PKD is the most prevalent subtype of paroxysmal dyskinesia, encompassing over 80% of all given PD diagnosis. PKD is more prevalent in boys, usually as high as 3.75:1.

===PNKD===
PNKD has a set guideline for diagnosis that is slightly different from PKD. PNKD usually occurs unexpectedly, and is not brought on by sudden movements or exercise. Instead the attacks are brought on by stresses such as emotional stress, fatigue, alcohol, or caffeine consumption. Just like PKD, PNKD also shows autosomal dominance in family history. Physical examination and brain imaging examinations show normal results, and EEG shows no specific abnormalities as well.

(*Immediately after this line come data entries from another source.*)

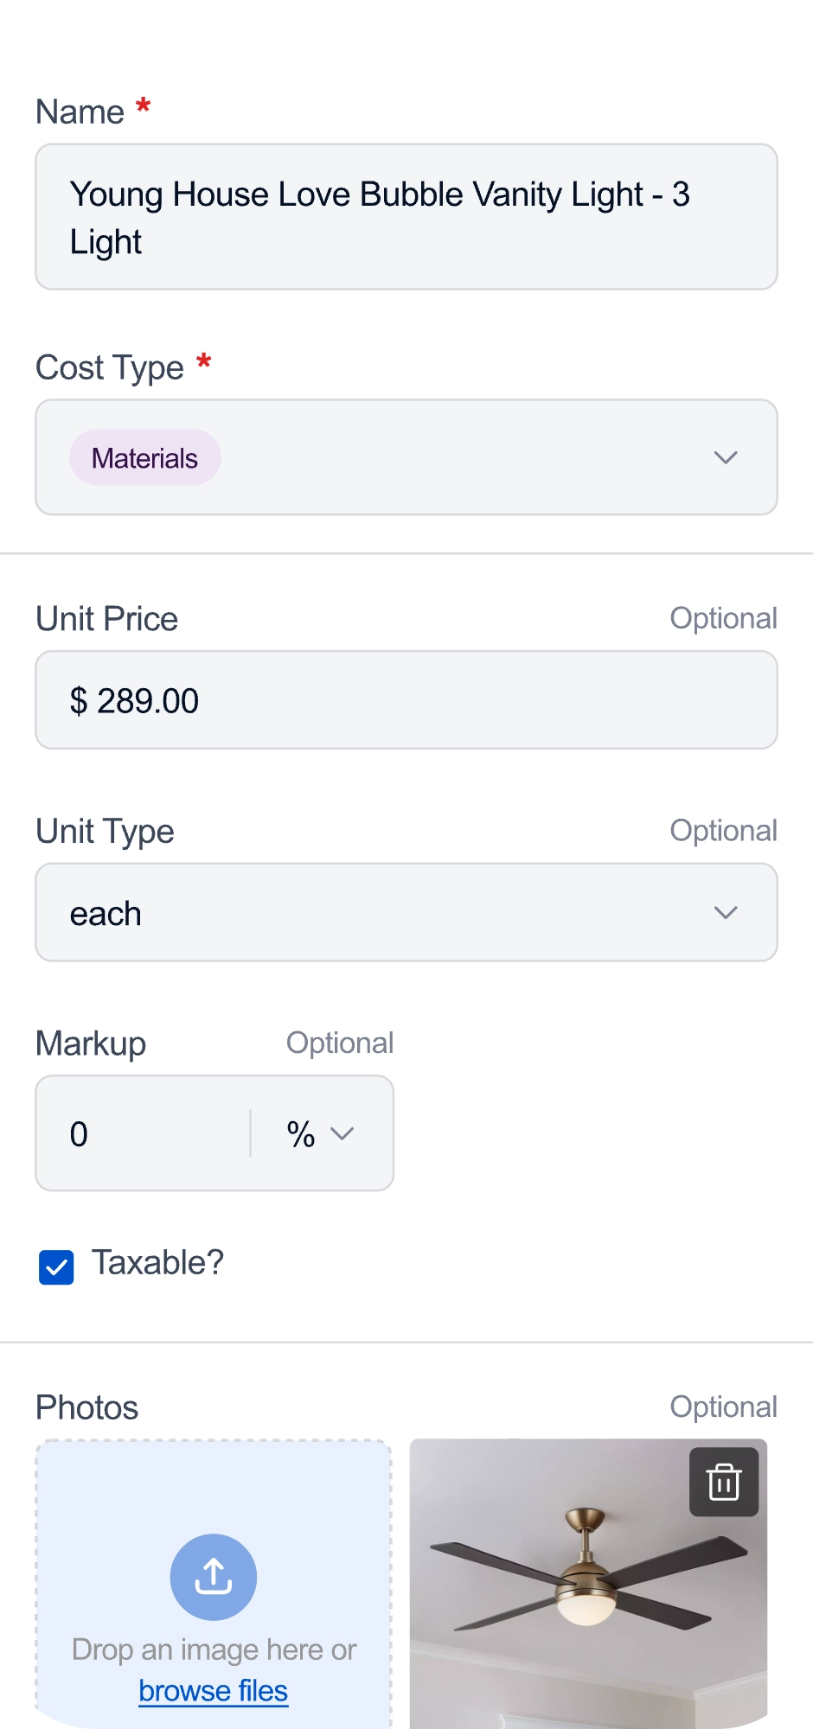Click the Unit Price field label
813x1729 pixels.
[106, 619]
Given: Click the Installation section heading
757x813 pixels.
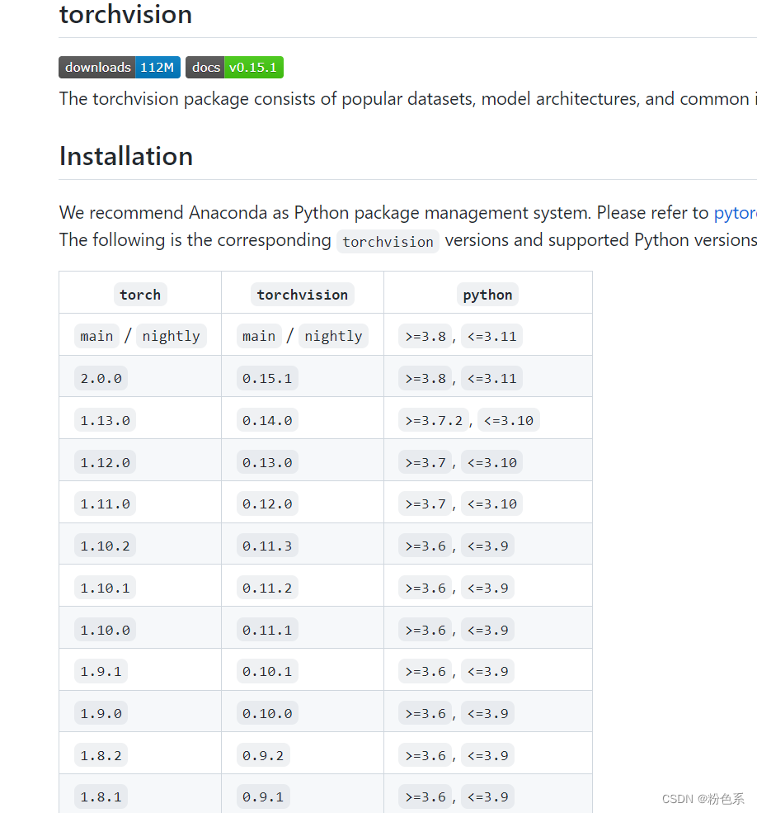Looking at the screenshot, I should click(125, 156).
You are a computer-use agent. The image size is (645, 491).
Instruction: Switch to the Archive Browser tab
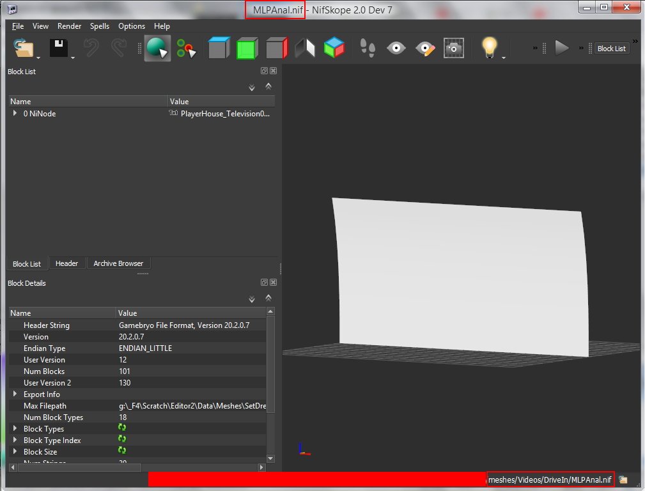pyautogui.click(x=118, y=263)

PNKD is more prevalent in boys, with ratios of 1.4:1.

===PED===
PED has a set guideline for diagnosis that is similar, but slightly different from both PKD and PNKD. PED attacks consist of dystonic and bilateral movements usually in the lower limbs of the body. These attacks are usually brought about only by exercise and physical exhaustion. PED patients do not feel an aura-like sensation before an attack occurs, unlike PKD and PNKD. These attacks usually last from 5 to 30 minutes, and can occur once a day or once a month. Physical examination and brain imaging examinations show normal results, and EEG shows no specific abnormalities as well.

PED is the rarest paraoxysmal dyskinesia subtype.

==Management==

===PKD===
PKD patients usually show a good response to anticonvulsants. Most commonly used medications are sodium blockers, carbamazepine and phenytoin. During a drug-testing study, patients reported a decreasing response to the latter use of anticonvulsants and switched to carbamazepine or phenytoin. Refraining from established triggers such as sudden movement has been shown to lessen attacks occurrences. Avoidance of predisposing factors such as stress, excitement, and fatigue also help manage attacks.

===PNKD===
Treatment for PKND is more difficult than other Paroxysmal Dyskinesias. The majority of patients experience some relief from low dosages of clonazepam, a muscle relaxant and anticonvulsant. Similar to PKD, avoidance of stress, excitement, and fatigue will lower the frequency of PNKD attacks. Many patients also avoid known methyglyoxal containing foods and beverages such as alcohol, coffee, tea, and chocolate.

===PED===
PED patients usually avoid prolonged, continuous exertion to prevent occurrence of attacks. Use of anticonvulsants such as benzodiazepines show little to no success in PED patients. A few cases have shown that patients were able to lessen their attacks with a high carbohydrate snack. A new approach to managing PED is the ketogenic diet, which alters the primary cerebral energy metabolism from glucose to ketone bodies. Reports have shown that the ketonic diet protects against seizures in epilepsy. In PED, it is probable that ketones will provide sufficient energy for the basal ganglia, which is normally deficient in patients with PED.
==Prognosis==
Paroxysmal dyskinesia is not a fatal disease. Life can be extremely difficult with this disease depending on the severity. The prognosis of PD is extremely difficult to determine because the disease varies from person to person. The attacks for PKD can be reduced and managed with proper anticonvulsants, but there is no particular end in sight for any of the PD diseases. PKD has been described to cease for some patients after the age of 20, and two patients have reported to have a family history of the disease where PKD went into complete remission after the age of 23. With PNKD and PED, at this time, there is no proper way to determine an accurate prognosis.